Ancak, ekim ayına ait katkı payının, kasım vadeli katkı payı ödemesiyle birlikte toplanarak tutar ve oran sınırlamasına göre indirilebileceği görüşündeyiz. Kasım için yapılan bir ödeme yoksa da yine kasım ayında tutar ve oran sınırlamaları dahilinde olmak şartıyla ekim ayı katkı payının indirilebileceği kanaatindeyiz. Bunu da 256 Seri Numaralı Gelir Vergisi Genel Tebliği’nin 6. bölümünde yer alan örneği bu olaya uyarladığımızda söyleyebiliyoruz. Burada özellikli değinmek istediğimiz diğer bir konu ise tahsilatta yıl atlaması durumu. Örneğimiz Ekim-Kasım değil de Aralık-Ocak şeklinde olsaydı, Ocak ayında yapılan aralık vadeli ödemeyi yıl sarkmasından dolayı indiremeyecektik ki buna ilişkin dayanağı da Gelir Vergisi Kanunu’nun 2. maddesinde belirtildiği üzere ücretin de Gelir Vergisi Kanunu’nun konusuna girdiği ve yine aynı kanunun 1. Maddesinde gelirin bir gerçek kişinin bir takvim yılı içinde elde ettiği kazanç ve iratların safi tutarı olduğunun belirtildiğini gösterebiliriz. Netice itibariyle, yıl sarkması olmaması durumunda gecikmiş ödemelerin tutar ve oran sınırlamaları dahilinde indirim yapılabileceği kanaatindeyiz. Ancak bu konuyla ilgili herhangi bir düzenleme olmaması sebebiyle piyasa uygulamalarında önceki aya ait sonraki ayda yapılan ödemenin sonraki ayda indirilemediğini görüyoruz. Bu durumda kanaatimiz doğrultusunda risk almayarak, idarenin görüşünün sorulması (özelge) daha uygun olacaktır.
b) Katkı payı vadesi kasım ve ödeme tarihi ekim ayı olarak belirlendiği durumda vergi indiriminden faydalanılabilir mi?
Tebliğ’in 3. bölümünün 4. paragrafında belirtildiği üzere aylık bazda yapılacak indirimde, katkı payının peşin ödenmesi veya taksit dönemlerinin bir aydan uzun belirlenmesi halinde, tutar ilgili olduğu aylar dikkate alınarak ödenmiş olması şartıyla indirim konusu yapılacaktır. Yani kasım ayı vadeli ödemeyi önceden ekim ayında yapmamız durumunda bu tutarı sadece kasım ayında indirebiliriz.

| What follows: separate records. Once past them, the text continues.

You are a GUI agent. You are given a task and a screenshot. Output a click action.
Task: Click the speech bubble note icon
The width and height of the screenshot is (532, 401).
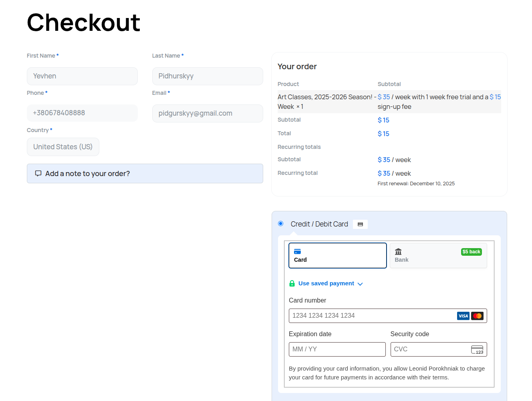pyautogui.click(x=38, y=173)
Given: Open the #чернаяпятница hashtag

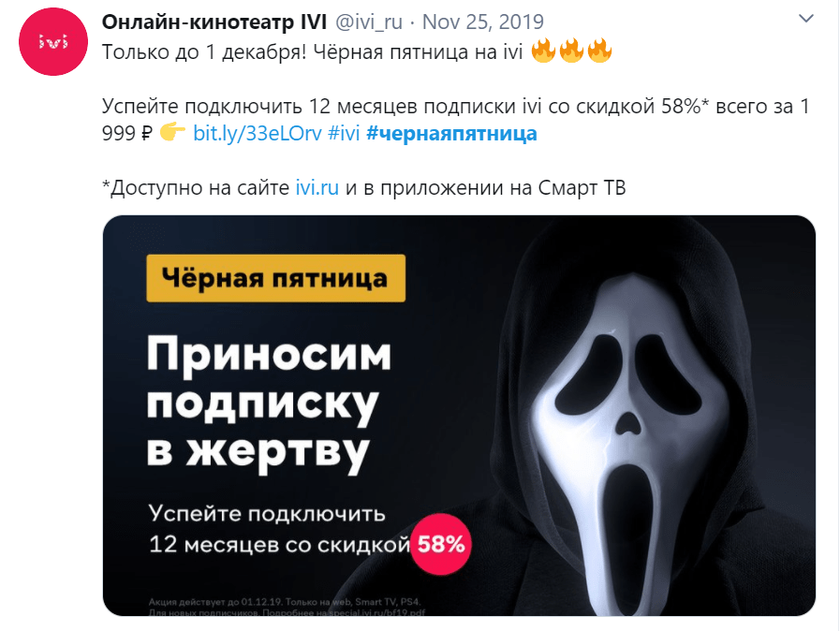Looking at the screenshot, I should 451,133.
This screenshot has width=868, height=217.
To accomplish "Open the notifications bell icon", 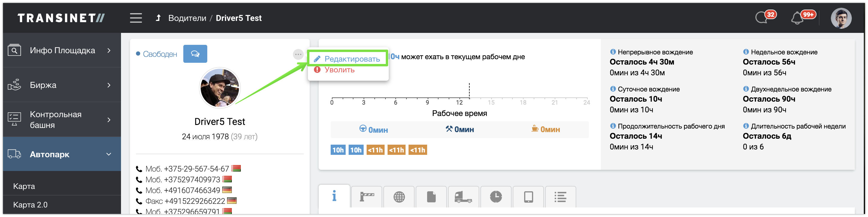I will tap(798, 18).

c) Eylül Ekim Kasım Aralık vadeli 100, 100, 100, 50 TL olmak üzere kasım ayında ödeme yapıldığı durumda vergi indiriminden faydalanılabilir mi?

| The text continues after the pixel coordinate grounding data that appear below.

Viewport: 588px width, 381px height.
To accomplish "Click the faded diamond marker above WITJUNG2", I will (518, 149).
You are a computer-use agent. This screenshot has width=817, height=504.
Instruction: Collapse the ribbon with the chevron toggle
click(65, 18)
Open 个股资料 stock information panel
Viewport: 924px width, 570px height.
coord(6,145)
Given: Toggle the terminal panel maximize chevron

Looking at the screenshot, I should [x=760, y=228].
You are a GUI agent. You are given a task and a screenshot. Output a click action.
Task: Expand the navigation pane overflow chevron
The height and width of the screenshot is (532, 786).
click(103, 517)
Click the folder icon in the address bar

350/2=175er TL kasım ve aralıkta tutar oran sınırlaması dahilinde indirilebilecektir.
d) Kasım-Aralık-Ocak vadeli katkı payı ödemesi peşin 300 TL olarak Ekim ayında yapıldığında vergi indiriminden faydalanılabilir mi?

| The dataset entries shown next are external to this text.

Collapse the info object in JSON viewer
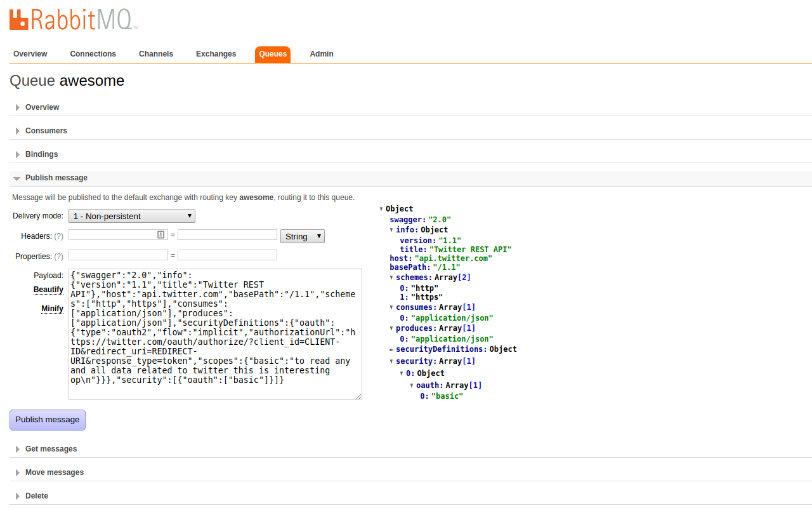 (x=391, y=230)
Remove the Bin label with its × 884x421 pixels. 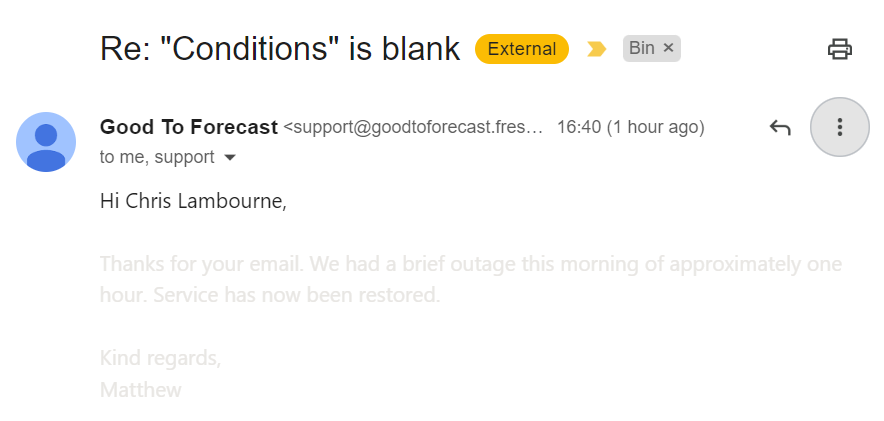click(669, 48)
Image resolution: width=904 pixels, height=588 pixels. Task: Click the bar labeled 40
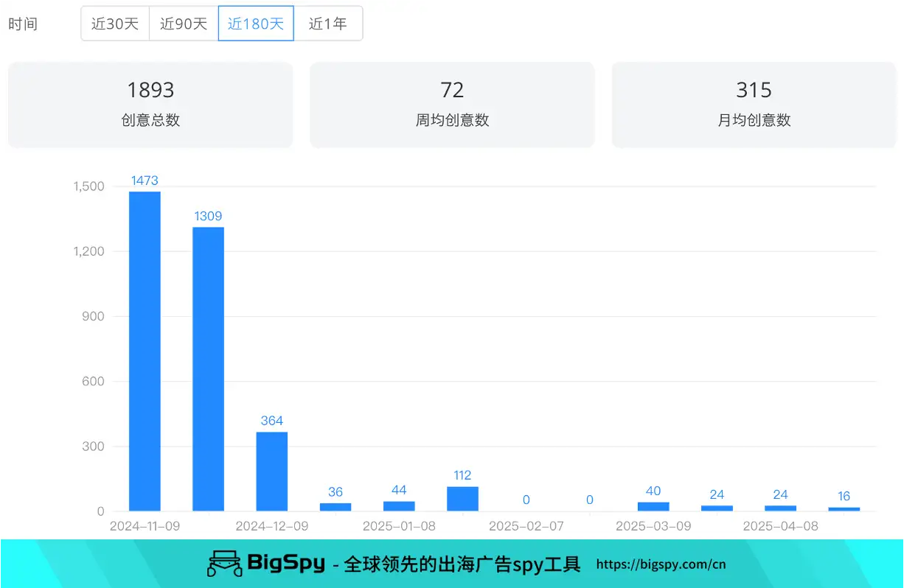(653, 507)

Burada bir sorun olmayacak ve 100’er TL’yi yine Tebliğ’in 3. bölümünün 4. Paragrafındaki açıklama kapsamında ilgili oldukları aylarda indirim konusu yapmak mümkün olacaktır. Ancak örneğimizde ödeme tarihini ekim değil de aralık olarak belirlememiz durumunda birinci örnekte bahsetmiş olduğumuz yıl sarkması devreye girmektedir. Yukarıdaki açıklamalarımıza göre hesaplama yaptığımızda kasım ve aralık aylarını ayrı, ocak ayını ayrı değerlendirmemiz icap edecektir. Dolayısıyla kasım ve aralık ayı ödeme toplamı 200 TL olacak, ödemeyi aralık ayında yapmış olduğumuz için kasım ayına bir düzeltme yapılmayacak ve 200 TL’nin aynı yıl içindeki kalan ay sayısına yani 1’e (aralık ayı) bölünmesi gerekecek, tutar ve oran sınırlamasına göre ilgili tutar indirim konusu yapılabilecektir. Sonraki yıla sarkan ocak ayını ise ayrıca değerlendirilmeli ve 100 TL indirim konusu yapılmalıdır.
e) 6 aylık ödemenin aradaki ek katkı paylarıyla birlikte yapıldığı durumlarda vergi indirimi uygulaması ne şekilde olacaktır?
Ekim ayından bir dahaki yılın mart ayına kadar aradaki ek katkı paylarıyla kasım ayında yapılan peşin ödeme olması durumunda yine yukarıda yer alan açıklamalarımız kapsamında hesaplama şu şekilde olacaktır: Katkı payı vadeleri ve ek katkı payları aşağıdaki şekilde
belirlendiğinde,
01.10.2009 – 100.-TL KP
01.10.2009 – 500.-TL EKP
01.11.2009 – 100.-TL KP
01.12.2009 – 100.-TL KP
01.12.2009 – 500.-TL EKP
01.01.2010 – 100.-TL KP
01.02.2010 – 100.-TL KP
01.02.2010 – 500.-TL EKP
01.03.2010 – 100.-TL KP
Toplam tutar 2.100 TL olarak karşımıza çıkmaktadır. Ek katkı paylarının da vadelendirildiği zamanlara ait birer katkı payı olarak değerlendirileceği ve tahsilâtın yapılıp yapılmadığına göre indirimine karar verileceği görüşündeyiz.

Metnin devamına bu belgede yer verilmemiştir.